Je ne l’ai pas vu arriver ; plutôt ennuyée pendant les séances d’un atelier d’écriture – le tout premier – que j’ai décidé de suivre pour faire compagnie à une amie. J’observais les membres de cette petite équipe, gratouillais des notes, écoutais la lecture des autres textes que la professeure qualifiait invariablement de géniaux, superbes, extraordinaires, ce qui m’énervait. Un des textes que j’ai écrits m’a un peu lancée dans le doute, mais ne m’a pas impressionnée, car il décrit une de mes phobies – j’ai peur de descendre des escaliers trop hauts – et raconte la brève histoire d’une femme qui travaille dans un ancien monastère transformé en bibliothèque avec un immense escalier de marbre qu’elle doit sans cesse descendre les bras chargés de livres. Le second m’a totalement échappé, je l’ai écrit comme on déroule un écheveau de laine, mécaniquement, presqu’en pensant à autre chose. Les mots n’étaient pas les miens, je ne les avais pas pensés, moi qui étais fermement persuadée qu’il fallait faire exactement le contraire. Ce n’était ni un souvenir, ni une phobie, ni une description, comme le demandait la consigne. C’était juste une constatation sur l’absence d’une partie de mon corps, un texte manuscrit d’environ 15 lignes. Après avoir lu mon texte devant tout le monde, la professeure a proféré son habituel « Extraordinaire », et moi j’ai tourné la page pour commencer un autre exercice. Je ne me suis pas rendu compte immédiatement que je venais d’écrire quelque chose de différent. C’est seulement quand j’ai voulu répéter la prouesse que j’ai compris que cela n’était pas donné.
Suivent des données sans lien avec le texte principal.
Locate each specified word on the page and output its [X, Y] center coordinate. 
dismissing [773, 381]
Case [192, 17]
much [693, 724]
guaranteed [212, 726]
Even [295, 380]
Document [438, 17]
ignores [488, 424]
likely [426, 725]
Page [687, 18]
histoire d’une femme qui travaille dans un ancien monastère transformé en bibliothèque avec un immense escalier de marbre qu’elle doit sans cesse descendre les bras chargés de livres. » cette image est très forte surtout liée la peur des escaliers (de l’écriture…)
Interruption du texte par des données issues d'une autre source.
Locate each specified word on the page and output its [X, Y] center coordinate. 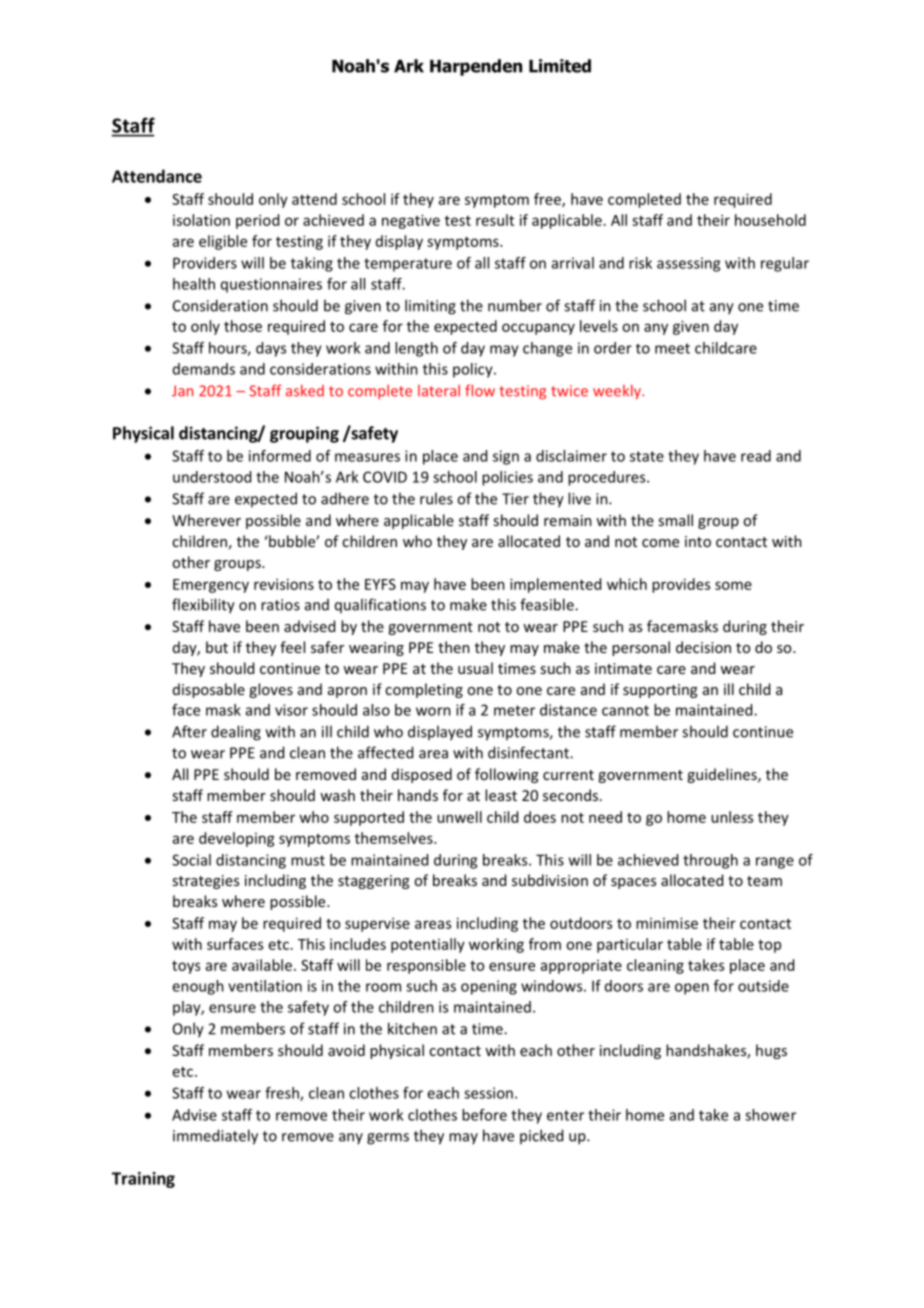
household [770, 220]
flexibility [203, 606]
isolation [201, 220]
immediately [215, 1137]
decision [703, 647]
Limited [560, 66]
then [454, 647]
C’est très bien perçu, je n’y avais pas pensé ! Merci infiniment de ton commentaire, Catherine !
« Les mots n’étaient pas les miens, je ne les avais pas pensés, moi qui étais fermement persuadée qu’il fallait faire exactement le contraire. Ce n’était ni un souvenir, ni une phobie, ni une description, comme le demandait la consigne. C’était juste une constatation sur l’absence d’une partie de mon corps, un texte manuscrit d’environ 15 lignes. »
c’était probablement extraordinaire…..
« les bras chargés de livres » des autres…
Quand un texte nous échappe des mains (et dans le texte en question ce sont les mains qui manquent), il peut ne pas être extraordinaire, mais il est important, il nous dit que l’écriture est là malgré et sans nous. Merci, Véronique !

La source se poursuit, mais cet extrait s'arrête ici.